Statistical Factories in R (Part II)

IlIlIIlIIIlIlll, CC BY-SA 4.0, via Wikimedia Commons

       In my post on function factories, we discussed the R data structure that powers function factories— environments. Now, we will focus on some applications of function factories in statistics. Again, the content of this post is inspired by Advance R; those who may be interested in learning more could turn to Hadley’s book for more information. Here we go!


Box-Cox Transformation

       The Box-Cox procedure is used in statistical analysis to identify a transformation from the family of power transformations on a univariate variable, \(Y\), in order to address the skewness of its distribution. The family of power transformation is of the form:

\[\begin{align*} Y^{\prime}=Y^{\lambda} \end{align*}\]

where \(\lambda\) is a parameter to be determined from the data or taken as given. For univariate data \(\{Y_{1}, Y_{2},...,Y_{n}\}\), the transformation has the following form: \[ Y_{i}(\lambda)=\left\{\begin{array}{ll} \frac{Y_{i}^{\lambda}-1}{\lambda}, & \lambda \neq 0 \\ \log_{e} Y_{i}, & \lambda=0 \end{array}\right. \]

Implementation using function factories

       Here is the function factory:

box_cox_factory <- function(lambda) {
  if (!is.double(lambda)) {
    rlang::abort(message = "The argument lambda must be a numeric vector.")
  }

  if (lambda == 0) {
    function(y) log(y, base = exp(1))
  } else {
    function(y) ((y^lambda) - 1) / lambda
  }
}

Let us see it in action:

# Create a transformation function where lambda = 5
box_cox_5 <- box_cox_factory(lambda = 5)
# Create a vector of non-normal data
y <- rbeta(n = 500, shape1 = 6, shape2 = 1)
# Visualize
ggplot(data = tibble::tibble(y), mapping = aes(x = y)) +
  geom_histogram(
    binwidth = function(y) (max(y) - min(y)) / nclass.FD(y),
    color = "black", fill = "orange"
  ) +
  labs(title = "Pre-transformation") +
  theme(
    panel.background = element_rect(fill = "white"),
    panel.grid = element_blank()
  )

# After transformation
ggplot(data = tibble::tibble("new_y" = box_cox_5(y)), mapping = aes(x = new_y)) +
  geom_histogram(
    binwidth = function(y) (max(y) - min(y)) / nclass.FD(y),
    color = "black", fill = "orange"
  ) +
  labs(title = "Post-transformation") +
  theme(
    panel.background = element_rect(fill = "white"),
    panel.grid = element_blank()
  )

       This is by no means the optimal transformation, but it allows us to see the significant change to the distribution of our data.
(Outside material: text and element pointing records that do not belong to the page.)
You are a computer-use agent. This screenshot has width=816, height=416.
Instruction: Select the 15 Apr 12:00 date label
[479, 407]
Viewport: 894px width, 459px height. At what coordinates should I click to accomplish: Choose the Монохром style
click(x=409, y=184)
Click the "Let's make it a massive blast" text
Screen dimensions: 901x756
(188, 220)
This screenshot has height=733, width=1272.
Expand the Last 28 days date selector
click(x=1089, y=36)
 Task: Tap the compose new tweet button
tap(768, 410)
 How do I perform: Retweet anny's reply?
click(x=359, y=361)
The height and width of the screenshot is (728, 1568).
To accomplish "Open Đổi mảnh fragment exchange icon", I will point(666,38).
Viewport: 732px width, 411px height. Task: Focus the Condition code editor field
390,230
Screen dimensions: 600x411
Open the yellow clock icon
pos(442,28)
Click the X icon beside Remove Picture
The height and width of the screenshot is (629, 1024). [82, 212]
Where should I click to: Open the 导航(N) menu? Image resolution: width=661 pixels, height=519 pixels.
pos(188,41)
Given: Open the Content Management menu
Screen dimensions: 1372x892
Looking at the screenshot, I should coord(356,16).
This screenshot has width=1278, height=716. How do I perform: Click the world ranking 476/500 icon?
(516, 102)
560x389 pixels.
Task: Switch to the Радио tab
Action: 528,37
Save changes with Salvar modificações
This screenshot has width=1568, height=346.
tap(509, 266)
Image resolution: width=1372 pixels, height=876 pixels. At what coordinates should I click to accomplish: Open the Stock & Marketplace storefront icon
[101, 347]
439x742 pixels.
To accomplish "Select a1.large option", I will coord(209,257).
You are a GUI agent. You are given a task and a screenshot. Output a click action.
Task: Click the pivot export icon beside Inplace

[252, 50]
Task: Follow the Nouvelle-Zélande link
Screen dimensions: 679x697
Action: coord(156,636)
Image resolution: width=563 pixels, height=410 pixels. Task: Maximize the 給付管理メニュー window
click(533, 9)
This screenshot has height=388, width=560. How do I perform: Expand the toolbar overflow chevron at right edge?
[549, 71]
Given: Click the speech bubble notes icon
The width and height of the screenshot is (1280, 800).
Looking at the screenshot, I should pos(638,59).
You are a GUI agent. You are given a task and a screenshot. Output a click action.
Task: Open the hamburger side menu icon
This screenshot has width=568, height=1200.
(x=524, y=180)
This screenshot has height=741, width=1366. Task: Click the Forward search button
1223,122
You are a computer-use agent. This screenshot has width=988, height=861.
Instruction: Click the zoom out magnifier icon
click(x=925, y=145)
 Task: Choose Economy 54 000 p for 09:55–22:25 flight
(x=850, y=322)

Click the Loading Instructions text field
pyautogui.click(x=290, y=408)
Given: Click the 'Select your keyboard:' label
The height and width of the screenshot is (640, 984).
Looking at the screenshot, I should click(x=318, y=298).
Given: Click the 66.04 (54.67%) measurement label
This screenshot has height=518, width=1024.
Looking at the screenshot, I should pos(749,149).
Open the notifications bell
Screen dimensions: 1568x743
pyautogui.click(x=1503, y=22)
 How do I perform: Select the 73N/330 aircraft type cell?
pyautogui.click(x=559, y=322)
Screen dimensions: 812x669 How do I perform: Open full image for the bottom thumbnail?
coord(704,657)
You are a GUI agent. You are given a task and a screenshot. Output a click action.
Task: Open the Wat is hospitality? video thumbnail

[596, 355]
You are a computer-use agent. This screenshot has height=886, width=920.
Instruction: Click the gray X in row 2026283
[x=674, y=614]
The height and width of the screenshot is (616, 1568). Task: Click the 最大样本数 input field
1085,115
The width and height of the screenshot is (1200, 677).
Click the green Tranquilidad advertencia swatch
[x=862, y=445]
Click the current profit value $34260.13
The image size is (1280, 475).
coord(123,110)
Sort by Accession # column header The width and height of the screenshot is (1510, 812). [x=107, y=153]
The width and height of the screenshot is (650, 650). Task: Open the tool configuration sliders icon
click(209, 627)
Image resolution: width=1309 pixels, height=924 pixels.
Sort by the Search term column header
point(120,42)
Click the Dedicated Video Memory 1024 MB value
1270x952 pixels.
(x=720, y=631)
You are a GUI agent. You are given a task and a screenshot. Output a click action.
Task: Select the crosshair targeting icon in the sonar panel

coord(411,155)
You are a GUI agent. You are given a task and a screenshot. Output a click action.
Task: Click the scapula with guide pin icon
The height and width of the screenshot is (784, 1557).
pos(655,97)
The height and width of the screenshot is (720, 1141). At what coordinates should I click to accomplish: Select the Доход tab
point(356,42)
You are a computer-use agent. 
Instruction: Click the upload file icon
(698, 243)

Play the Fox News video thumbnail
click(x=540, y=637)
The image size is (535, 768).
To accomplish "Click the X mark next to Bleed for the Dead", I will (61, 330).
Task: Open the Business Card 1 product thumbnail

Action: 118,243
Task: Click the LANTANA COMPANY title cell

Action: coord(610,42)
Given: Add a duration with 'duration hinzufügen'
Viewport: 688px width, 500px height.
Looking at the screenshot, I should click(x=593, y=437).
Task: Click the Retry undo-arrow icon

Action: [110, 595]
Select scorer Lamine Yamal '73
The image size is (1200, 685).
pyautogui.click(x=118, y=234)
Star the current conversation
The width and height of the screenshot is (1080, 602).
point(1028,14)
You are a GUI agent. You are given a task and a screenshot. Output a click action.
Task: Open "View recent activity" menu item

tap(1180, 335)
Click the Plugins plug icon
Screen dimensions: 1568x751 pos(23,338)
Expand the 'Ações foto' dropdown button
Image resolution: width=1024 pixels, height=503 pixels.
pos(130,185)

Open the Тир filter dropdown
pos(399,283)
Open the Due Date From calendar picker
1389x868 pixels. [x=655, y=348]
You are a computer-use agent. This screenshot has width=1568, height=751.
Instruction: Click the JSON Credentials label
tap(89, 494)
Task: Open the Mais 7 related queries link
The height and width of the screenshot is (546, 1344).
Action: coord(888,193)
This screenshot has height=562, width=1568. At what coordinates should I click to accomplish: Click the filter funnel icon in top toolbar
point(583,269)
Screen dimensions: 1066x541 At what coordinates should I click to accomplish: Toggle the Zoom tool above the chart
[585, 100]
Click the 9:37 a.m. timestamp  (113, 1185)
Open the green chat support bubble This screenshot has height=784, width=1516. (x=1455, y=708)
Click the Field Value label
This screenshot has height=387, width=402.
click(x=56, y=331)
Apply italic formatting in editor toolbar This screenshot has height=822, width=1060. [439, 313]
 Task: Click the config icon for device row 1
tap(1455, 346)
An added benefit of using the function factory is that we can visually explore how different values of \(\lambda\) transform our data. This can be carried out with the help of ggplot2::stat_function:

box_cox_plot_function <- function(lambda) {
  # Change line color based on lambda value
  ggplot2::stat_function(
    mapping = aes(color = lambda),
    # Use our function factory, which will return different manufactured functions based on "lambda"
    fun = box_cox_factory(lambda = lambda),
    size = 1
  )
}

Let us see how different values of \(\lambda=\{0, 1, 2, 3, 4, 5\}\) change our data:

ggplot(data = tibble::tibble(y), mapping = aes(x = y)) +
  purrr::map(.x = c(0, 1, 2, 3, 4, 5), .f = box_cox_plot_function) +
  scale_color_viridis_c(limits = c(0, 5)) +
  labs(
    y = "Transformed Y",
    x = "Original Y"
  ) +
  theme(
    panel.background = element_rect(fill = "white"),
    panel.grid = element_blank()
  )

       The transformation can be applied in linear regression analysis as a remedial measure when model conditions— linearity, constancy of error variance— are not met. I will also cover this topic in my future posts as well.


Bootstrap Generator

       The bootstrap is a powerful statistical technique that allows us to quantify the uncertainty associated with a given estimator or statistic. Ideally, to quantify the uncertainty of an estimator or statistic, we would obtain new samples of data from the population, obtaining estimators or statistics for each individual sample. In reality, however, obtaining repeated samples from a given population can be costly. The bootstrap method emulates the process of obtaining new samples, allowing us to estimate the variability of estimators or statistics without actually generating additional samples. Rather than repeatedly obtaining independent samples from the population, the method instead obtains distinct samples by repeatedly sampling observations from the original sample. The following diagram illustrates the essence of bootstrapping:

       Let us examine an application. Suppose we have a data set with two variables x and y; we wish to fit the simple linear regression model (\(E\{Y\}=\beta_{0}+\beta_{1}X\)) to the data. The point estimator we are interested is \(\hat{\beta}_{1}\) and we wish to quantify the variability of this estimator. We can solve analytically for the point estimator of the variance of the sampling distribution of \(\hat{\beta}_{1}\):

\[\begin{align*} \hat{\sigma}^{2}\{\hat{\hat{\beta}_{1}}\}=\frac{MSE}{\sum(X_{1}-\bar{X})^{2}} \end{align*}\]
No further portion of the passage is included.